What you need to do:
Nothing should differ between your answer and the records.

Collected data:

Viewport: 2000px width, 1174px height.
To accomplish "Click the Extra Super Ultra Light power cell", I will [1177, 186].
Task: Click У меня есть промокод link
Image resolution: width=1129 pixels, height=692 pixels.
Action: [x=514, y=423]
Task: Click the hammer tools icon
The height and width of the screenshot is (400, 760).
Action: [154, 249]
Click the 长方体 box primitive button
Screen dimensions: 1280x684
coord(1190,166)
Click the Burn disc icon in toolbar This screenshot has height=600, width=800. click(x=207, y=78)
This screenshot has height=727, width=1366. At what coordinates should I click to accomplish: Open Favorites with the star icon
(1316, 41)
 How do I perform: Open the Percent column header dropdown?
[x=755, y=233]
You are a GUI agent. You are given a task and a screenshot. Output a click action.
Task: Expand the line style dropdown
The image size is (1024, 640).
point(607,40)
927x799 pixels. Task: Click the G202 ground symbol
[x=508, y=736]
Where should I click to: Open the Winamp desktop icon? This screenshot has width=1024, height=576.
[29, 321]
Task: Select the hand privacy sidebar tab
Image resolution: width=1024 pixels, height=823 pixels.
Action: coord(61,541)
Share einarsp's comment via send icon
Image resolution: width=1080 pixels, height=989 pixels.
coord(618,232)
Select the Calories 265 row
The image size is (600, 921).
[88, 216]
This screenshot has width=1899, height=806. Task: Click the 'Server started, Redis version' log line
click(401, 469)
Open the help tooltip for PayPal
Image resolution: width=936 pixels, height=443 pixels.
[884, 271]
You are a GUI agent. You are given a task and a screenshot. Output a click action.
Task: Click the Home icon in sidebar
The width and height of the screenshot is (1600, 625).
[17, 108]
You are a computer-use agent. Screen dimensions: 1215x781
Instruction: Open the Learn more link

Answer section:
Viewport: 2000px width, 1174px height.
To accomplish "Click the Extra Super Ultra Light power cell", I will [1177, 186].
Task: Click У меня есть промокод link
Image resolution: width=1129 pixels, height=692 pixels.
Action: [x=514, y=423]
Task: Click the hammer tools icon
The height and width of the screenshot is (400, 760).
Action: [154, 249]
Click the 长方体 box primitive button
Screen dimensions: 1280x684
coord(1190,166)
Click the Burn disc icon in toolbar This screenshot has height=600, width=800. click(x=207, y=78)
This screenshot has height=727, width=1366. At what coordinates should I click to accomplish: Open Favorites with the star icon
(1316, 41)
 How do I perform: Open the Percent column header dropdown?
[x=755, y=233]
You are a GUI agent. You are given a task and a screenshot. Output a click action.
Task: Expand the line style dropdown
The image size is (1024, 640).
point(607,40)
927x799 pixels. Task: Click the G202 ground symbol
[x=508, y=736]
Where should I click to: Open the Winamp desktop icon? This screenshot has width=1024, height=576.
[29, 321]
Task: Select the hand privacy sidebar tab
Image resolution: width=1024 pixels, height=823 pixels.
Action: coord(61,541)
Share einarsp's comment via send icon
Image resolution: width=1080 pixels, height=989 pixels.
coord(618,232)
Select the Calories 265 row
The image size is (600, 921).
[88, 216]
This screenshot has width=1899, height=806. Task: Click the 'Server started, Redis version' log line
click(401, 469)
Open the help tooltip for PayPal
Image resolution: width=936 pixels, height=443 pixels.
[884, 271]
You are a GUI agent. You are given a task and a screenshot. Output a click action.
Task: Click the Home icon in sidebar
The width and height of the screenshot is (1600, 625).
[17, 108]
You are a computer-use agent. Screen dimensions: 1215x781
Instruction: Open the Learn more link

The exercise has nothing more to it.